I would like to select in my dataframe (catch) only the rows for which my "tspp.name" variable is the same as my "elasmo.name" variable.
For example, row #74807 and #74809 in this case would be selected, but not row #74823 because the elasmo.name is "skate" and the tspp.name is "Northern shrimp".
I am sure there is an easy answer for this, but I have not found it yet. Any hints would be appreciated.
> catch[4:6,]
gear tripID obsID sortie setID date time NAFO lat long dur depth bodymesh
74807 GRL2 G00001 A 1 13 2000-01-04 13:40:00 2H 562550 594350 2.000000 377 80
74809 GRL2 G00001 A 1 14 2000-01-04 23:30:00 2H 562550 594350 2.166667 370 80
74823 GRL2 G00001 A 1 16 2000-01-05 07:45:00 2H 561450 593050 3.000000 408 80
codendmesh mail.fil long.fil nbr.fil hook.shape hook.size hooks VTS tspp tspp.name elasmo
74807 45 NA NA NA NA NA 3.3 2211 Northern shrimp 2211
74809 45 NA NA NA NA NA 3.2 2211 Northern shrimp 2211
74823 45 NA NA NA NA NA 3.3 2211 Northern shrimp 211
elasmo.name kept discard Tcatch date.1 latitude longitude EID
74807 Northern shrimp 2747 50 2797 2000-01-04 56.91667 -60.21667 G00001-13
74809 Northern shrimp 4919 100 5019 2000-01-04 56.91667 -60.21667 G00001-14
74823 Skates 0 50 50 2000-01-05 56.73333 -60.00000 G00001-16
fgear
74807 Shrimp trawl (stern) with a grid
74809 Shrimp trawl (stern) with a grid
74823 Shrimp trawl (stern) with a grid
I know what the problem is - you need to read in the data "as is", by adding the argument as.is=TRUE to the read.csv command (which you presumably used to load everything in). Without this, the strings get stored as factors, and all methods suggested above will fail (as you've discovered!)
Once you've read in the data correctly, you can use either
catch[which(catch$tspp.name == catch$elasmo.name),]
or
subset(catch, tspp.name == elasmo.name)
to obtain the matching rows - do not omit the which in the first one otherwise the code will fail when doing comparisons with NAs.
Below is a 30-second example using a small fabricated data set that illustrates all these points explicitly.
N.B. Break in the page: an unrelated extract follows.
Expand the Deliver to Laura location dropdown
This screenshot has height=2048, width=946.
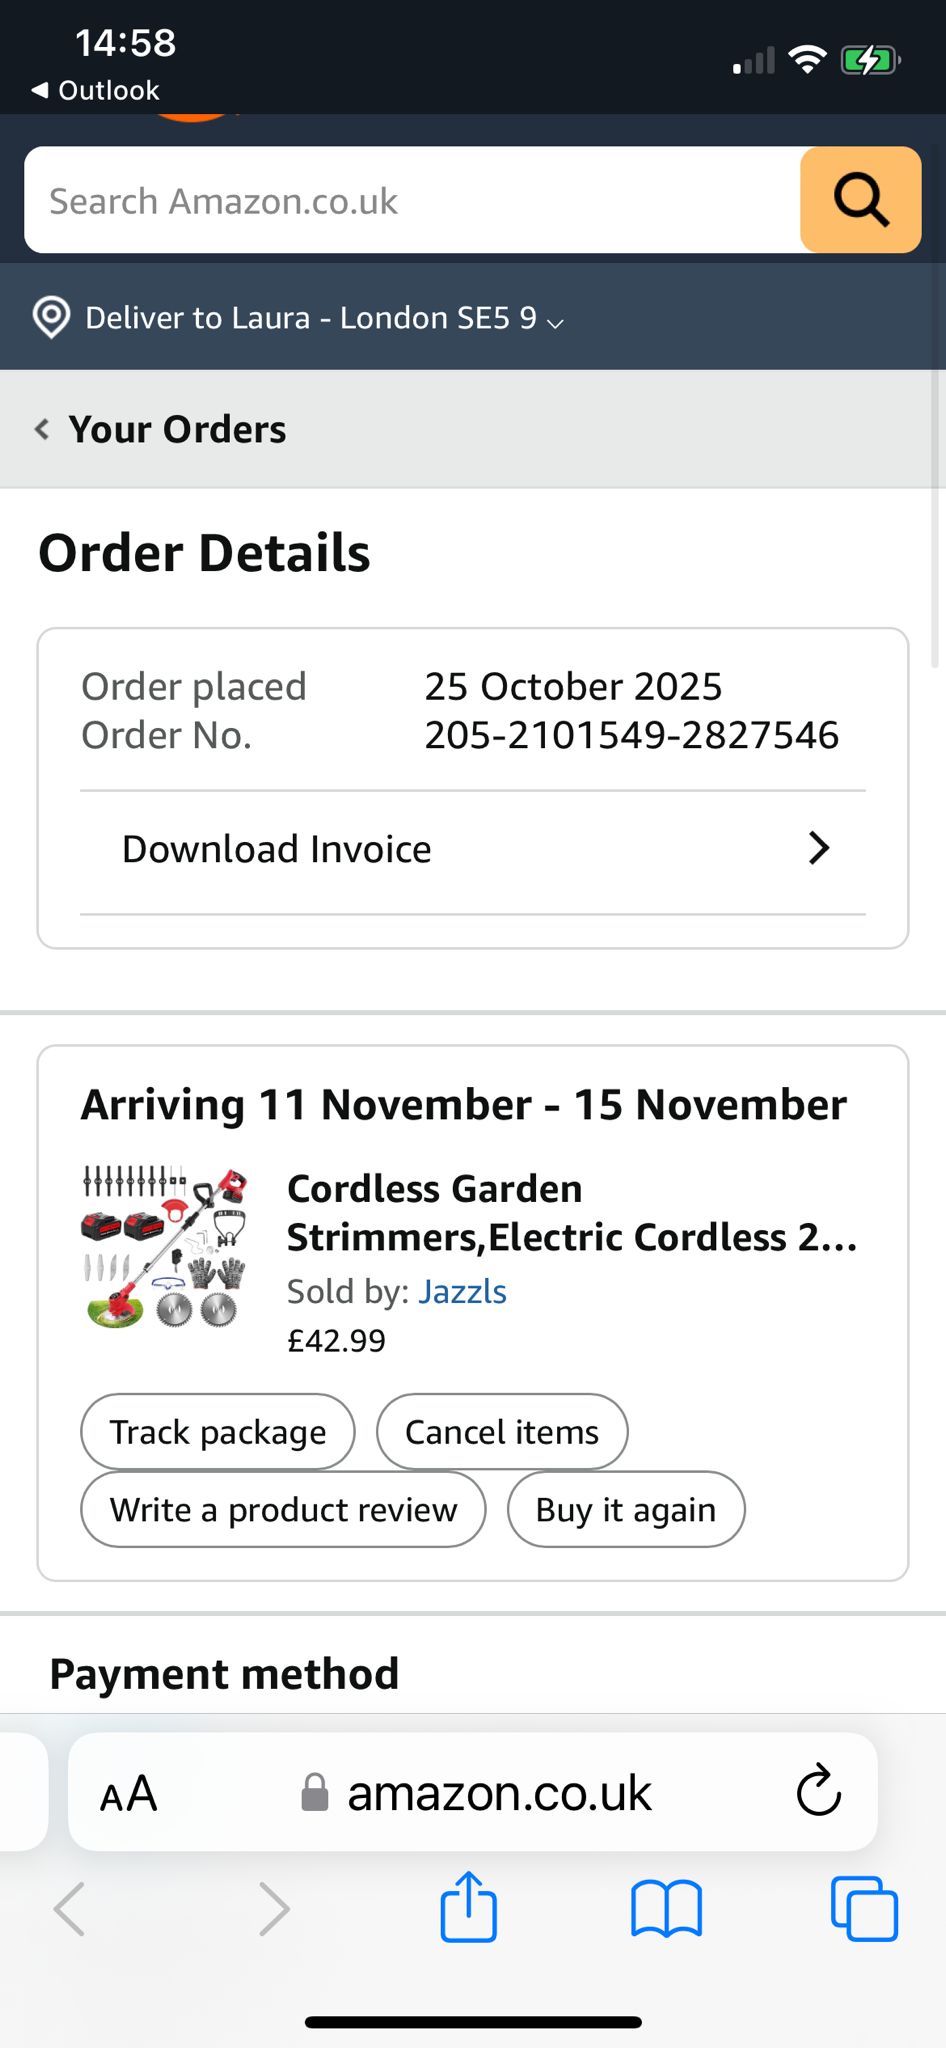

First, create a text file on disk that looks like this (I saved it as "F:/test.dat" but it can be saved anywhere)...
col1~col2
a~b
a~a
b~b
c~NA
NA~d
NA~NA
Let's load it in without converting factors to strings, just to see the methods proposed above fall over:
> dat=read.csv("F:/test.dat",sep="~") # don't forget to check the filename
> dat[which(dat$col1==dat$col2),]
Error in Ops.factor(dat$col1, dat$col2) : level sets of factors are different
> dat[dat$col1==dat$col2,]
Error in Ops.factor(dat$col1, dat$col2) : level sets of factors are different
> subset(dat,col1==col2)
Error in Ops.factor(col1, col2) : level sets of factors are different
This is exactly the problem you were having. If you type dat$col1 and dat$col2 you'll see that the first has factor levels a b c while the second has factor levels a b d - hence the error messages.
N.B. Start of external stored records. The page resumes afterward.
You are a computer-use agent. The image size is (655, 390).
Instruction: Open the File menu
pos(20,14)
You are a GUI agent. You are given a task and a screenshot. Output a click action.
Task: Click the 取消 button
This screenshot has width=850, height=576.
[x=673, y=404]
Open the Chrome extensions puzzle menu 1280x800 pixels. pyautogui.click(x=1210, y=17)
Now let's do the same, but this time reading in the data "as is":
> dat=read.csv("F:/test.dat",sep="~",as.is=TRUE) # note the as.is=TRUE
> dat[which(dat$col1==dat$col2),]
col1 col2
2 a a
3 b b
> dat[dat$col1==dat$col2,]
col1 col2
2 a a
3 b b
NA <NA> <NA>
NA.1 <NA> <NA>
NA.2 <NA> <NA>
> subset(dat,col1==col2)
col1 col2
2 a a
3 b b
As you can see, the first method (based on which) and the third method (based on subset) both give the right answer, while the second method gets confused by comparisons with NA. I would personally advocate the subset method as in my opinion it's the neatest.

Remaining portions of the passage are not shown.